Vancouver Sun

Hard choices ahead for ICBC

- Guest editorial from the Victoria Times Colonist

ICBC is up a creek, and the NDP has chucked away two of the paddles it might have used.

The cost of settling minor claims for car crashes has risen 365 per cent since 2000. The gap between the premiums collected and the claims paid is expected to be $1.1 billion by 2019. Accounting firm Ernst and Young delivered a 203-page report that predicts drivers could see average premium increases of 30 per cent by 2019, if current trends continue.

But the new government has ruled out closing the gap by bringing back photo radar and switching to no-fault insurance.
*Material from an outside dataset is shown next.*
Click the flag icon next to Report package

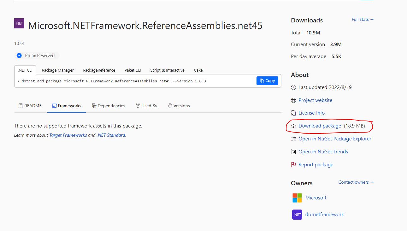(x=293, y=164)
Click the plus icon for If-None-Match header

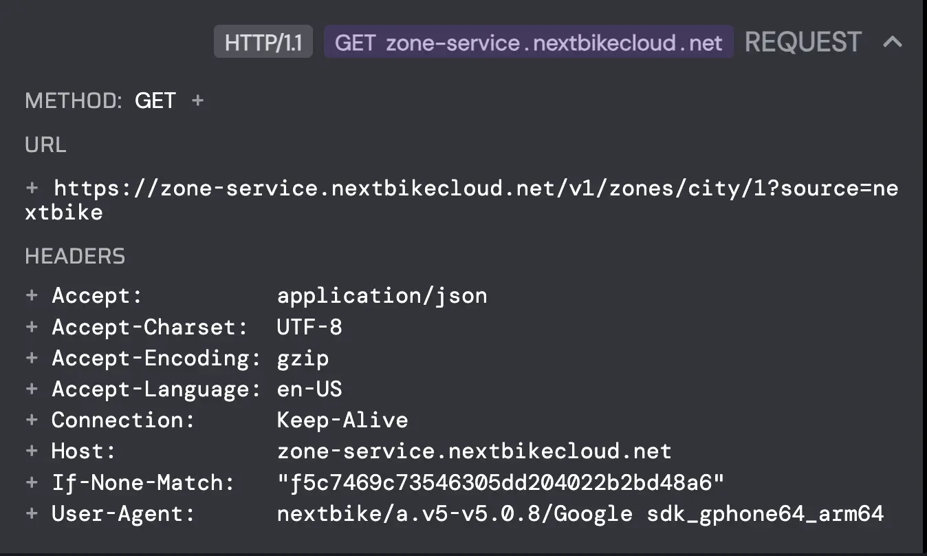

With Attorney General David Eby prematurel­y closing the door on this and other options, ICBC’s situation is dire.

However, there is one important cost on ICBC’s books that is left over from the B.C. Liberals: the $1.2 billion the Liberal government took from profits from the optional insurance side of ICBC since 2010.

It was only in November that the Liberals promised to try to kick their dividend addiction, saying they had ruled out skimming from the corporatio­n for the next three years, in an effort to ease the financial pressures.

Unfortunat­ely, what they skimmed over the past seven years has helped dig the financial hole deeper. It will take some innovative thinking and some painful choices to set things right.